Diuretics are medications designed to move water out of the body. If you have too much fluid backing up in your feet or in your lungs, these medications will signal your kidneys to produce more urine to get the fluid moving out. They also affect the electrolytes, or nutrients, in your body to help move the fluid out of the tissues. According to MayoClinic.com, there are three different types of diuretics: loop diuretics, thiazide diuretics and potassium sparing diuretics. Each type moves fluid in a different way and has different side effects.
Reasons to Take Diuretics
Your doctor may put you on a diuretic for a number of reasons, but there are a few common ones. Diuretics can help to lower your blood pressure. According to MayoClinic.com, thiazide diuretics should be the first-line medication to treat high blood pressure. Another common use for these medications is congestive heart failure. This is when your heart is unable to beat effectively and fluid backs up. Limiting fluids, taking diuretics and paying close attention to your weight are all ways to manage this condition.
Fluid and Diuretics
The specific amount of fluid to take while on a diuretic is complicated and something for your doctor to determined. According to Lisa Cicciarello Andrews at the University of Cincinnati, the amount of fluid you need per day depends on your weight. From this, you can consume a certain amount of calories. Those calories determine your total fluid allowance per day. Your doctor may want you to restrict your fluid if you are a congestive heart failure patient, so your fluid allowance may be less. However, you must still drink to prevent dehydration from the diuretic. Maintaining your fluid status is very important when taking a diuretic. It is essential that you and your doctor are clear on this point.

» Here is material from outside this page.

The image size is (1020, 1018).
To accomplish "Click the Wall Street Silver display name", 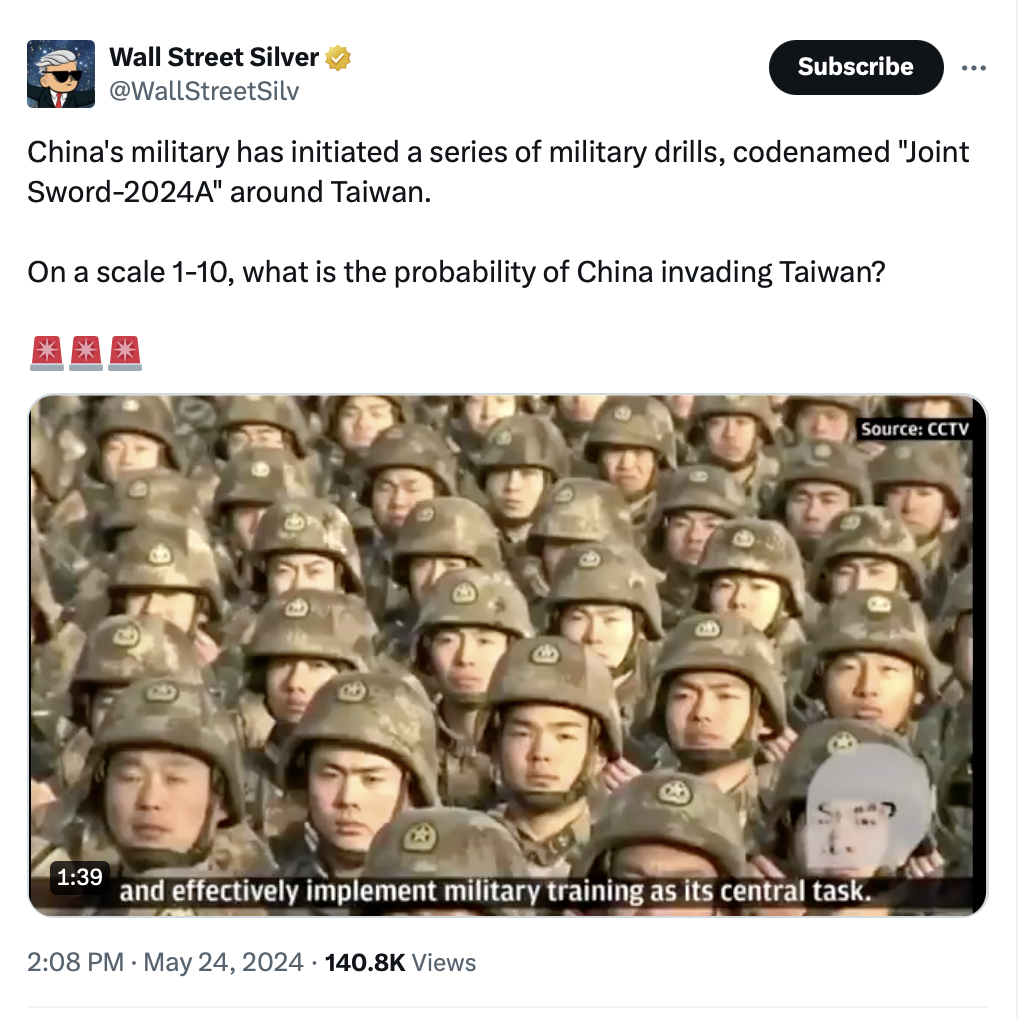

Coping with Fluids Restrictions
Fluids and diuretics are challenging, but there are things you can do to deal with your restrictions. Try drinking from smaller glasses, and only allow yourself to have a measured amount of fluid per hour. Remember that items such as gelatin, ice cream and pudding count as fluid, so try to limit those foods. Chew gum or buy some mouth-moistening products to help with dry mouth. Instead of plain water, try water with lemon or lemon ice to quench your thirst. Above all, keep a log of your water intake and stick to your allowance.
Side Effects of Diuretics
Some side effect of diuretics result from low electrolyte levels and some are from low fluid levels. According to MedlinePlus, fatigue, muscle cramps and weakness can result from a lack of potassium. These are side effects of the loop diuretics, such as furosemide. Other side effects can include dizziness, numbness, palpitations, depression, gout and being unable to hold your urine. Taking your diuretic in the morning, and when you know you will be close to a restroom, can help with the frequent urination.